When delivering feedback, we must understand it’s a commentary on how you think someone is doing, which include positive or negative observations or both. Feedback that’s heard and acted upon is considered effective feedback. This type of feedback is offered in a constructive manner and is what we should all strive to deliver.

Providing effective feedback shows you’re focused on providing feedback in a supportive manner, to help the individual learn and grow, not to insult, belittle or punish them. (Sometimes actions do require negative consequences, too, but that’s an entirely different process and article.)

We all need people who will give us feedback. That’s how we improve. 

               ~ Bill Gates

Feedback shouldn’t be dreaded; it should be looked upon as a positive event.
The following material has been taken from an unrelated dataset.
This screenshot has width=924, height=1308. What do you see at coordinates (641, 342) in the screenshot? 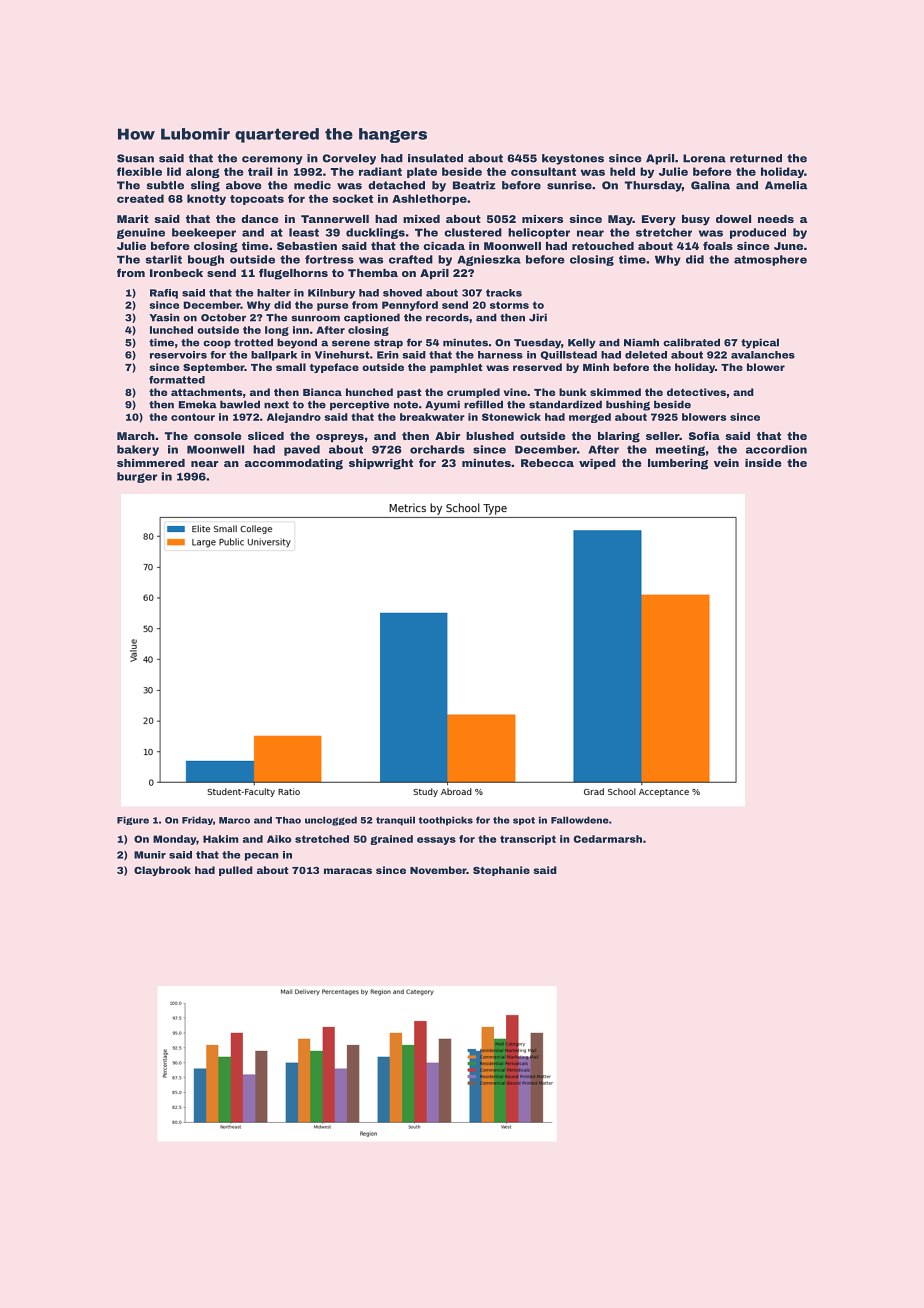
I see `Niamh` at bounding box center [641, 342].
Follow these proven steps to your path to provide effective, constructive feedback.

Speak Clearly: When sharing feedback, ensure people hear what you’re communicating. Use clear, descriptive language.

Helpful Words   

  • When I…
  • Specific days/dates
  • Could you try…?
  • What do you think?

Unhelpful Words

  • Always
  • Never
  • Must
  • Have to
  • I insist!
  • I think…

For example, when you use the words “When I,” they’ll help to reduce tension. The person may get defensive when using a “you” phrase, such as “When you sent that email, you lost me at…” Instead say, “When I read your email, I got a little lost at the section about…”

Stay Neutral: Words and body language are our only real tools when verbally delivering feedback. It’s important to manage your verbal and nonverbal communications. Your goal is to provide constructive feedback that’s heard and acted upon, so it’s essential both your verbal and nonverbal communication are speaking the same language. For example, if you care about that person, look them in the eye when speaking rather than avoiding eye contact.
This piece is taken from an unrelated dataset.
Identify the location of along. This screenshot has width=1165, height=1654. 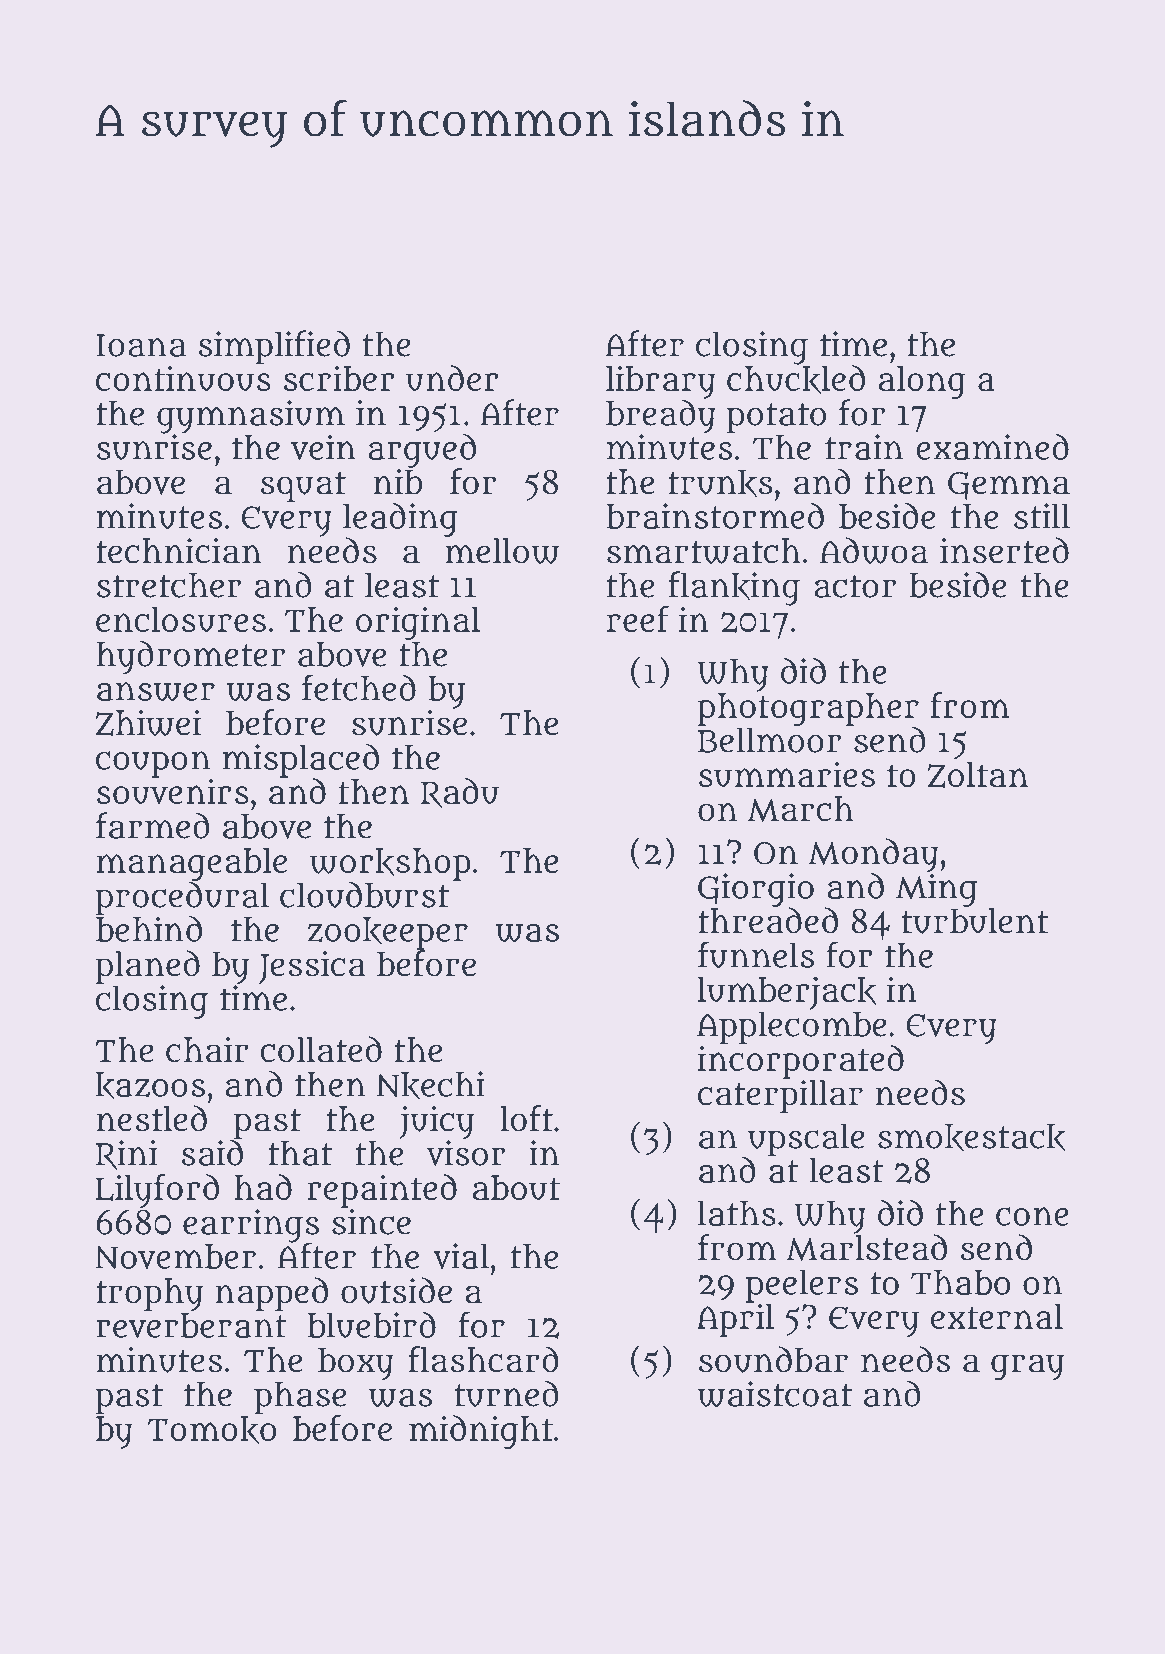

Be Relevant: Keep the conversation focused on feedback that’s relevant and job related as well as things you have control over. For example, complaining about the way a document looks after printing from a poor-performing printer, knowing there’s no budget for a new printer, adds to stress and frustration.

Be Honest and Conversational: Avoid talking down to others. Instead be considerate and genuine – always. Backhanded comments or passive-aggressive behavior undermine the feedback process and prevent job growth.

Ask Questions: If want to provide effective feedback, ask thoughtful questions. This will allow you to glean more information about their work, thoughts and feeling and help improve your active listening skills.

  • Open-Ended Questions: These are broad, general questions that require the individual to provide more than just a yes or no answer. Open-ended questions are ideal when you want to get for more information and encourage others to speak openly. It also helps to determine if you’ve understood what was said.
  • Probing Questions: This is an effective communication strategy when you’re not getting the information you need. Probing questions help expand the conversation and encourage the person to add to their previous response. Probes are often a single word or short phrase such as:
    • “Tell me more about that.”
    • “That’s interesting. Tell me more.”
    • “Really?”
    • “Why?”
    • “Can you give me a specific example of what you mean?”

The right questions provide structure to your feedback. Follow these guidelines:

  • Ask one question at a time.
  • Phrase your question in simple, understandable words
  • Keep your questions brief.
  • Keep your phrasing positive, which will encourage conversation.
  • Use open-ended questions to gather information.
  • Follow-up on incomplete answers by probing for more information.

Check for Understanding: Ask the individual to summarize what you’ve said to ensure
they understand.

Giving effective feedback is a skill, and like any skill, it takes practice to be successful. Above all, effective feedback comes from the heart. Others will welcome your feedback when they feel you sincerely care and want to support them.